When all the smoke from the fireworks cleared, here’s how the chips landed: Clearlake Capital Group, which acquired Vision Solutions barely a year ago and bought Syncsort in 2015, was offered $1.2 billion by Centerbridge Partners for majority stakes in both firms. That offer from a $30 billion equity fund was too good to pass up for Clearlake, which is about a quarter the size of Centerbridge. (Clearlake will retain a minority stake in the combined company.)
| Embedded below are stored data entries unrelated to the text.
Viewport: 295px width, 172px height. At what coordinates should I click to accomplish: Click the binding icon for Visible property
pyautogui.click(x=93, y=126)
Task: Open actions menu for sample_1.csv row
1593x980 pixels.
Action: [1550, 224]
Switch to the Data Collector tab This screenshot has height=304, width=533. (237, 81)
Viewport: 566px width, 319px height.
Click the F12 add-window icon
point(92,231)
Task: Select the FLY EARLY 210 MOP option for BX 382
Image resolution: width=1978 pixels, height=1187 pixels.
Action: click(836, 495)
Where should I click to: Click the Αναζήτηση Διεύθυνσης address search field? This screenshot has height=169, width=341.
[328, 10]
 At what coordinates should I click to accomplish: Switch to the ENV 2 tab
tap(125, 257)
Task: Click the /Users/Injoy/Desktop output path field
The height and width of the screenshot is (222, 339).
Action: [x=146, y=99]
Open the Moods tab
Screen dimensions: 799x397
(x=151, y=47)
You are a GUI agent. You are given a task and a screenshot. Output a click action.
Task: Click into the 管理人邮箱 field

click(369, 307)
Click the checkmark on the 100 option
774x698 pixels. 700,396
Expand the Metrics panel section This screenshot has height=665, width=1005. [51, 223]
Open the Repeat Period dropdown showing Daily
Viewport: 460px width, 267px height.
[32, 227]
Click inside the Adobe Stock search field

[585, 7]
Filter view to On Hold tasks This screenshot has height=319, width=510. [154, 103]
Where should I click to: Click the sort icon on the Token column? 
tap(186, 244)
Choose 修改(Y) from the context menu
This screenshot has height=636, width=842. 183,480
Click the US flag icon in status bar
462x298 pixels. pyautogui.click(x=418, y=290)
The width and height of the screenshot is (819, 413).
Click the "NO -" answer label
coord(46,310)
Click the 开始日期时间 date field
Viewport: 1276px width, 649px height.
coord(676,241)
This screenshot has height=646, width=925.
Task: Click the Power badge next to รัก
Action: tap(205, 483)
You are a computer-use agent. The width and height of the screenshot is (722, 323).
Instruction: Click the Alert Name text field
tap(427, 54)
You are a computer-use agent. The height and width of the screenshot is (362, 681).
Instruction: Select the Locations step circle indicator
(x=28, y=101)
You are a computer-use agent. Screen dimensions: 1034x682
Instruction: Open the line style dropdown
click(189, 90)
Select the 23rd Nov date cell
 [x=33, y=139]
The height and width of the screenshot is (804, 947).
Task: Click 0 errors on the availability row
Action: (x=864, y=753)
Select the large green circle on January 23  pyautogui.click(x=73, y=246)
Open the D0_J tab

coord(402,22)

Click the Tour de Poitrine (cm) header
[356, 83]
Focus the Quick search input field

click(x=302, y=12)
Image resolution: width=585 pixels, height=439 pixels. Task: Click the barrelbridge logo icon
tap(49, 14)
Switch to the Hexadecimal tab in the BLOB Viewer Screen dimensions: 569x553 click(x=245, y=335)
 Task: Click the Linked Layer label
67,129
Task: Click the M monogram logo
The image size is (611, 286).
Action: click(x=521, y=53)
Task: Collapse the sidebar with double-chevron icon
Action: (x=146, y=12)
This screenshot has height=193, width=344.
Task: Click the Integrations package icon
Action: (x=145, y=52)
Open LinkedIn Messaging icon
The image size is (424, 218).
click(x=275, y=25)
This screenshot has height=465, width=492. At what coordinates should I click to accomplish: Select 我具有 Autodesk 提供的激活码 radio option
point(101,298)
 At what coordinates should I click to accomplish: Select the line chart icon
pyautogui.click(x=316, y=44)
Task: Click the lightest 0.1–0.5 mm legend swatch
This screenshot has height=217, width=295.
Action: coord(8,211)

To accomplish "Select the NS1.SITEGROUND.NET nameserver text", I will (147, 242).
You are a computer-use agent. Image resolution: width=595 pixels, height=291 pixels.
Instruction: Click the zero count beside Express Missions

It was evident that Centerbridge sees the combination of Vision Solutions and Syncsort as more than the sum of its parts. (The size of the deal, which IT Jungle believes was more or less equally split between Vision and Syncsort, also shows that Vision’s valuation has increased over the past year – even after it sold the Double-Take business to Carbonite).
When the deal is closed in late summer, the combined entity will be known as Syncsort and managed by Syncsort CEO Josh Rogers. The Vision Solutions brand will disappear, even if Vision’s business strategy continues. The MIMIX brand, however, will continue on.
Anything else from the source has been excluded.